The question is, why haven’t the City been doing more already? More communication, more education, more enforcement?

But then they make this vow:

We are also requesting our religious leaders to pray for rain.

Well, that’ll make it all ok then. Quite astonishing.

Why haven’t our religious leaders been praying for rain already? And if they have, where’s the evidence? Who’s withholding the damn rain anyway, and why? What sort of God would do that, killing all the plants, creating conditions favourable for the spread of wildfires, making our food more expensive and our daily lives more miserable?

When it doesn’t rain again, because praying is a complete waste of time, the new restrictions seems likely to come in to force on 1st February 2017.

Level 3 Water Restrictions For Cape Town

Yep. “Just” 11 months after putting the Level 2 water restrictions in place, and with a disappointingly dry winter behind us, the City’s Mayco has approved the implementation of Level 3 restrictions from 1st November 2016. That’s because you and I haven’t saved enough water this year.
Victim-blaming hat on:

Cape Town residents as a whole did not achieve the consistent 10% reduction in water use that was mandated from 1 January 2016. If we continue to use water as we did on Level 2 restrictions over the coming summer months, the dams are at risk of falling to 15% by the end of the summer period. Following on, if we experience poor rainfall next rainy season, we could find our dams at approximately 50% this time next year.

The dam levels have slipped slightly again this week – their second successive weekly fall, and although it’s not by much, it’s still not by much the wrong way. Unless something dramatic happens, our “high” at the end of winter will have been a worrying 62.5%.

Chez 6000, we’ve already been washing with a bucket on the shower floor to collect the “spare” grey water, which then goes on the garden each morning. But apparently it’s simply not been enough.
“SO MANY BUCKETS THOUGH!!!!” he wailed.

In basic terms, what these means is that the more water you use, the more you will pay – at higher tariffs too, but if you can reduce your usage by 20%, you should pay no more than you are already paying (but for less water, obviously).
Oh – and there are some other really important additional new rules too:

 – Watering/irrigation (with drinking water from municipal supply) of gardens, lawns, flower beds and other plants, vegetable gardens, sports fields, parks and other open spaces is allowed only if using a bucket or watering container. No use of hosepipes or automatic sprinkler systems is allowed.

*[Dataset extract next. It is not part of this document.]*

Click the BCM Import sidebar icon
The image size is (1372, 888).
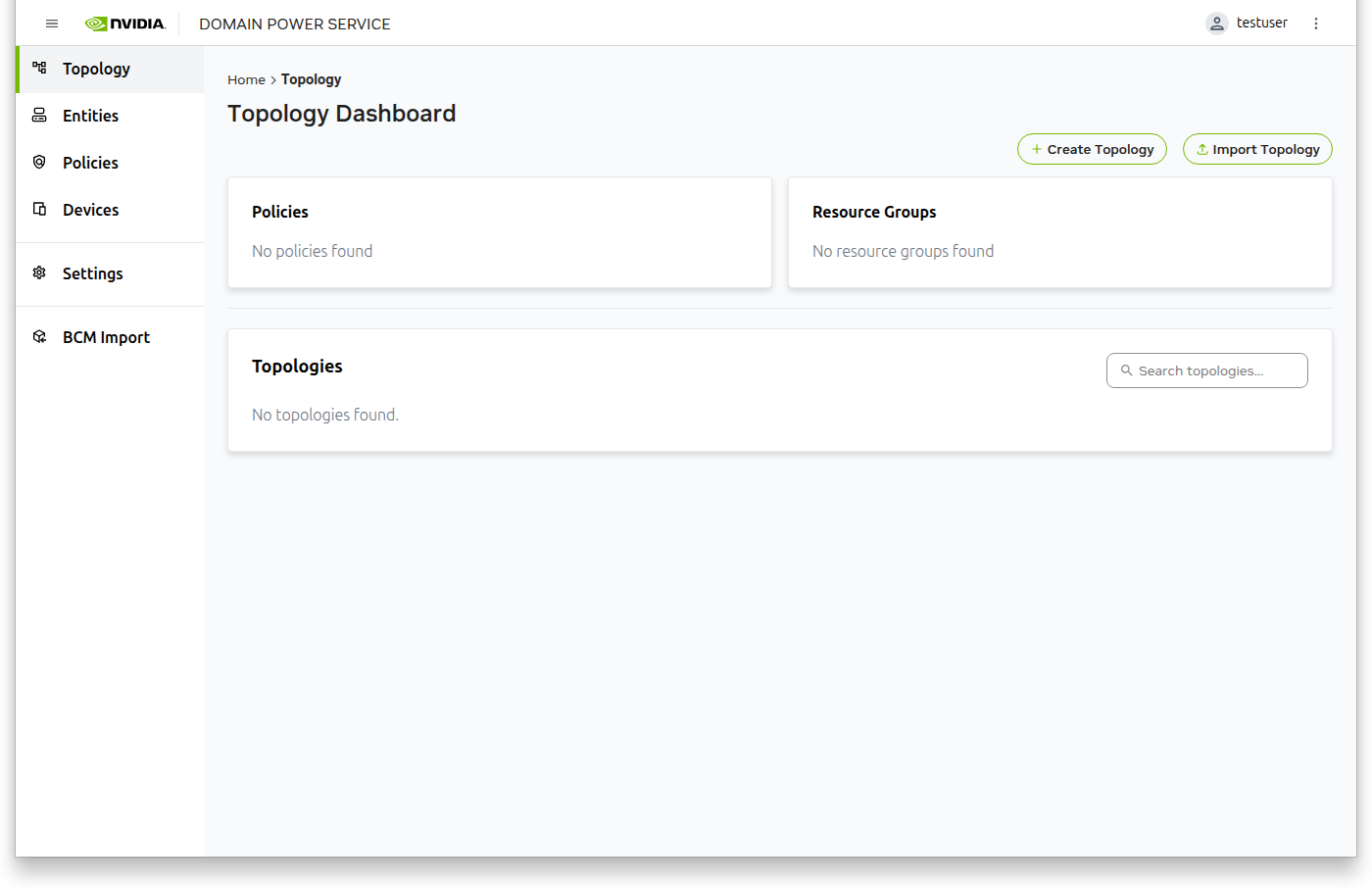tap(39, 336)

– Cars and boats may only be washed with water from buckets.

– Manual topping up of swimming pools is allowed only if pools are fitted with a pool cover. No automatic top-up systems are allowed.

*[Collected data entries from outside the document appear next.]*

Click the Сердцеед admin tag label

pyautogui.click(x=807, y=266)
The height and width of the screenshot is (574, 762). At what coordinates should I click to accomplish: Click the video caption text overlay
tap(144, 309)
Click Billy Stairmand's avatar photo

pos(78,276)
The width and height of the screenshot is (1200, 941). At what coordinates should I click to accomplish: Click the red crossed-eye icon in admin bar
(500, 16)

– No portable play pools are permitted to be used.

What remains to be seen is whether any of this will be policed or whether the city will simply rely on those higher bills to deter excessive water usage. Since that approach evidently didn’t work on the Level 2 restrictions, I wonder if they will actually be doing something about people not obeying the rules this summer?

More than half

Good news from Cape Town’s previously much maligned dams this week as the latest figures, released a few moments ago (we can like to bring you the good news first), show that we now have 53.7% fillage:

Fullscreen capture 2016-08-01 024803 PM.bmp

That means that we’re some 10% better off than a fortnight ago, not least because of the deluge that hit us last Tuesday.

Woo hoo! *turns on all the taps*

We’re still well short of the (at least) 75% we’d like to see as a minimum by the end of winter, though.

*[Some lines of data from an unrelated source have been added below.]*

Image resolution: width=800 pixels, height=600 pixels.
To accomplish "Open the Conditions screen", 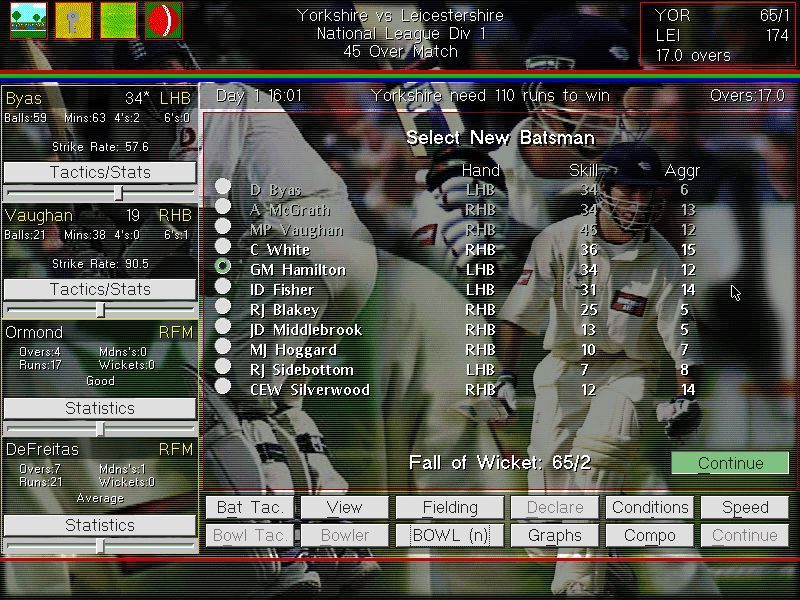I will coord(650,507).
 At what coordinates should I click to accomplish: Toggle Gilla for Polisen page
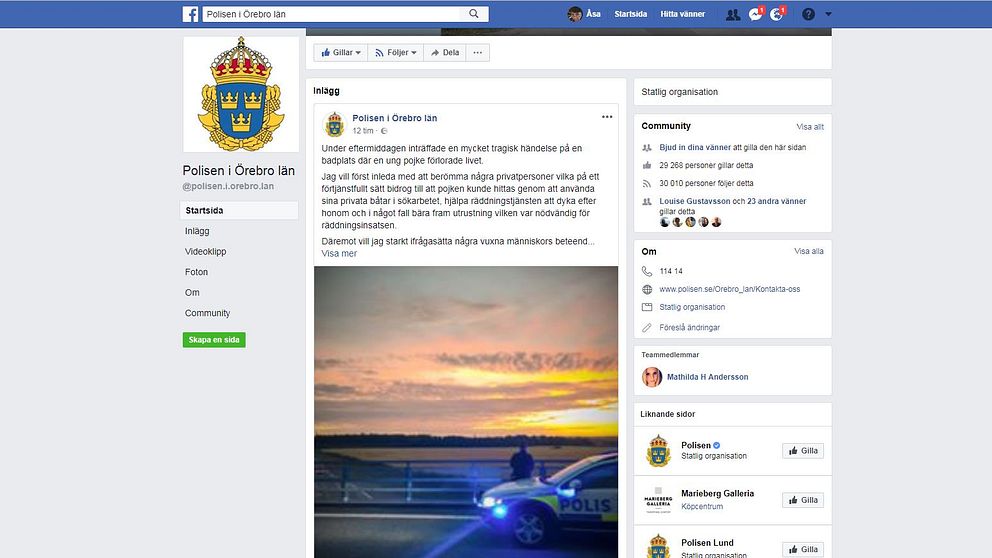pos(803,450)
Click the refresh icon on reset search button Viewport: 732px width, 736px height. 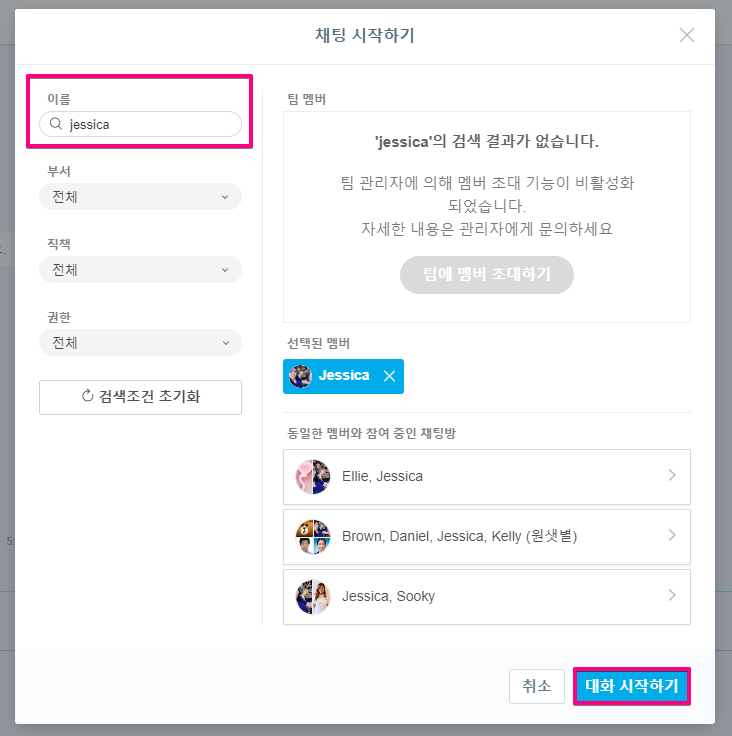click(87, 396)
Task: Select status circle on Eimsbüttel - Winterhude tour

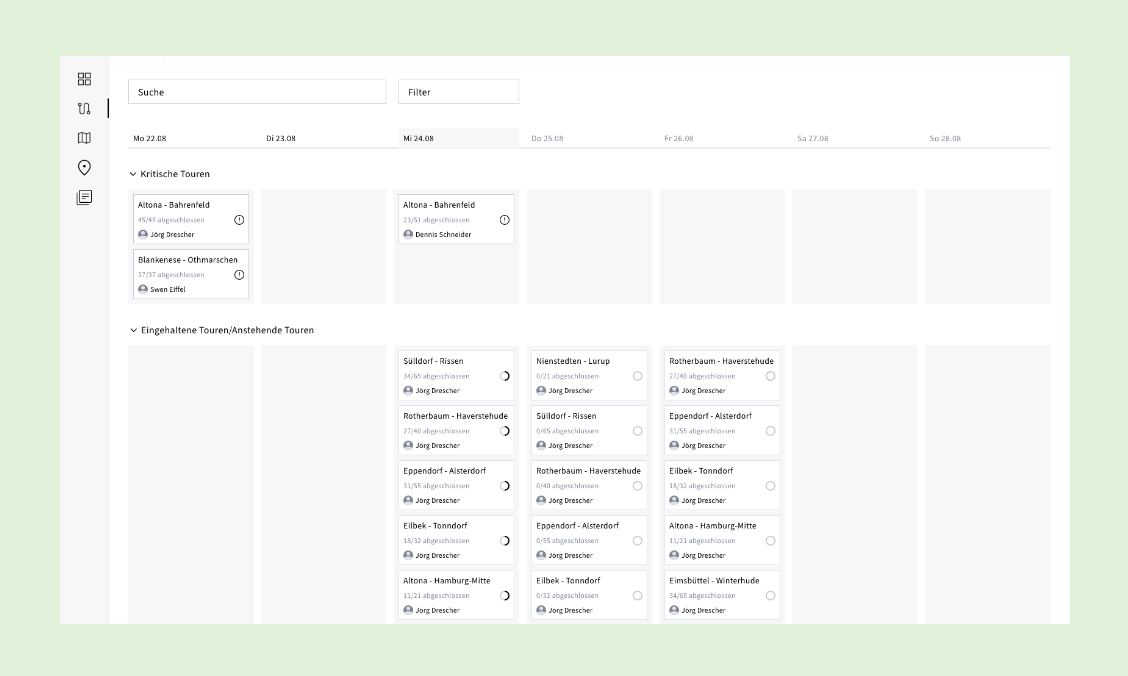Action: [x=770, y=595]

Ah. *turns all taps off again*

However, at this rate, given another 4 weeks of reasonable winter weather, we might just make it. And there’s another hefty bunch of moisture coming through tomorrow evening already, with Windguru predicting almost an inch of quickfire precipitation over Cape Town in the early hours of Wednesday morning.

Add to that the inexorable season creep that seems to have befallen the Western Cape in the last decade, and we’ve probably got another few weeks after that as well.

Be reminded that the ever-so-well-enforced Level 2 water restrictions still remain in force though.